══ Exercise text ══
Because the construction and operation of main line railways was not always covered by their income, simpler solutions were sought. As early as 1865 the engineering conference of the Union of German Railway Administrations (Verein Deutscher Eisenbahnverwaltungen) had set out the principles for secondary lines. These were enshrined in law in 1878 with the Railway Act for German Railways of Secondary Importance (Bahnordnung für deutsche Eisenbahnen untergeordneter Bedeutung).

=== Bavaria ===
By the 1880s, the Bavarian main line network was largely completed and attention now turned to its expansion into the hinterland. On 21 April 1884 the first Bavarian Lokalbahn (also spelt Localbahn) law was passed. This was based on the premise that funding for land purchase and construction would be a local affair, although earthworks would be paid for by the state. However, the state would also take the profit.

To make them viable, the Lokalbahnen were to be built and operated as simply as possible. Structures too were to be simple. This led to the widespread use of standard buildings and structures; nevertheless branch lines and their stations still retained a lot of individual character based on the region and local material available for construction.

The real boom period for branch line construction in Bavaria was from 1894 to 1910, a time when more than half of all branch lines were completed. The average time to build was four years and the construction cost per kilometre worked out at about one fifth that of main lines.

The Lokalbahnen in Bavaria were built to standard gauge and, initially, an axle load of just 10 tons.

== Characteristics ==
A Lokalbahn line typically began at a station on the main line and ran, as a branch line, to the next largest town. On the lowland plateaus of Bavaria, for example, many market towns and other towns were linked to the railway network by Lokalbahnen.
═══
**Action item:** Pick up the passage on Bavarian Lokalbahn branch lines right after its last sentence and keep writing.
══ Records supplied ══
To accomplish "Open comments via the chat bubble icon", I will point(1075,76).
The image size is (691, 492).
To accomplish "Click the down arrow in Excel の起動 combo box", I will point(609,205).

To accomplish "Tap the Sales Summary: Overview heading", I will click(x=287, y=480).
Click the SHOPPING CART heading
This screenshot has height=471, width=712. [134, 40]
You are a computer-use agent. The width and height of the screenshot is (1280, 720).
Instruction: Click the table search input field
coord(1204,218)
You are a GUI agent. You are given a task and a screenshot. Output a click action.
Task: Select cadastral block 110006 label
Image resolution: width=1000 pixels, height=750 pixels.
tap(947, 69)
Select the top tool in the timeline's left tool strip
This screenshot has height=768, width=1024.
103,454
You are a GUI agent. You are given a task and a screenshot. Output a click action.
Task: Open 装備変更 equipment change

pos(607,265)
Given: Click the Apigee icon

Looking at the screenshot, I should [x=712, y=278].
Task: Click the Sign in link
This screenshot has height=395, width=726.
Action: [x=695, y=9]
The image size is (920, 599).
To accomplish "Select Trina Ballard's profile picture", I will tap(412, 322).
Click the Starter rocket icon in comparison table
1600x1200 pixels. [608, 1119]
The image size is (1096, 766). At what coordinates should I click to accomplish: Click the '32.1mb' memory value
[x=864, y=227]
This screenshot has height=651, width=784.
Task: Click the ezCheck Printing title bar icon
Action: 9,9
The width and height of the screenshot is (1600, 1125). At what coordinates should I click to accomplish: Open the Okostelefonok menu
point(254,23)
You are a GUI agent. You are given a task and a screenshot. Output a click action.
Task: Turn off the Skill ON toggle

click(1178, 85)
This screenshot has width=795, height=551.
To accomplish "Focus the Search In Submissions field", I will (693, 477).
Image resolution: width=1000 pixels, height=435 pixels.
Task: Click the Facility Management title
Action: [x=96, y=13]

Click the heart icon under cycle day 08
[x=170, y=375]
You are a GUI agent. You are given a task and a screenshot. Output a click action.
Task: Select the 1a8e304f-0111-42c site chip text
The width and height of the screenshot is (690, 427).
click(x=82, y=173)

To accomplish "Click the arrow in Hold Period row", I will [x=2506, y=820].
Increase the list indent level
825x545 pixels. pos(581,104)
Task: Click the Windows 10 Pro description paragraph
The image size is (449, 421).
═══
**Reply:**
In keeping with their secondary status and simplified regulations the following simplifications were made to improve their economy compare with the main lines:
- lower axle loads, narrower rail gauges (in some areas) and lower speeds
- fewer regulations, simpler signalling
- Mixed train operations (passenger coaches and goods wagons in one train)

From the 1950s, increasing bus and car traffic led to the closure of branch lines, including numerous lines built as Lokalbahnen. Several routes continue to be operated today as heritage railways. Sometimes lines that are still referred to today as Lokalbahnen have been upgraded into modern modes of transportation and local means of public transport. In Vienna, the Badner Bahn still carries its Lokalbahn designation, despite operationally being a modern tram-train line.

== Rolling stock ==

=== Goods vans ===
Between 1884 and 1906, over 250 lightweight goods vans were built for the Lokalbahnen. They were designated as class GwL and had open end-platforms at both ends and either hinged or sliding doors in the centre of the side walls. On either side of the side doors were windows.

=== Light trains ===
The following coaches and wagons were intended for operation with the light twin-axled 'motor locomotives' (Motorlokomotiven) such as the Glaskasten. The coaches were built between 1905 and 1911 and were unsuitable for military transport. They had open end-platforms with Lokalbahn steps and open gangways. The coaches were equipped with a screw brake on the end-platform, Westinghouse brakes, paraffin lamps and steam heating.

Lokalbahn coaches for light trains (1905–1911)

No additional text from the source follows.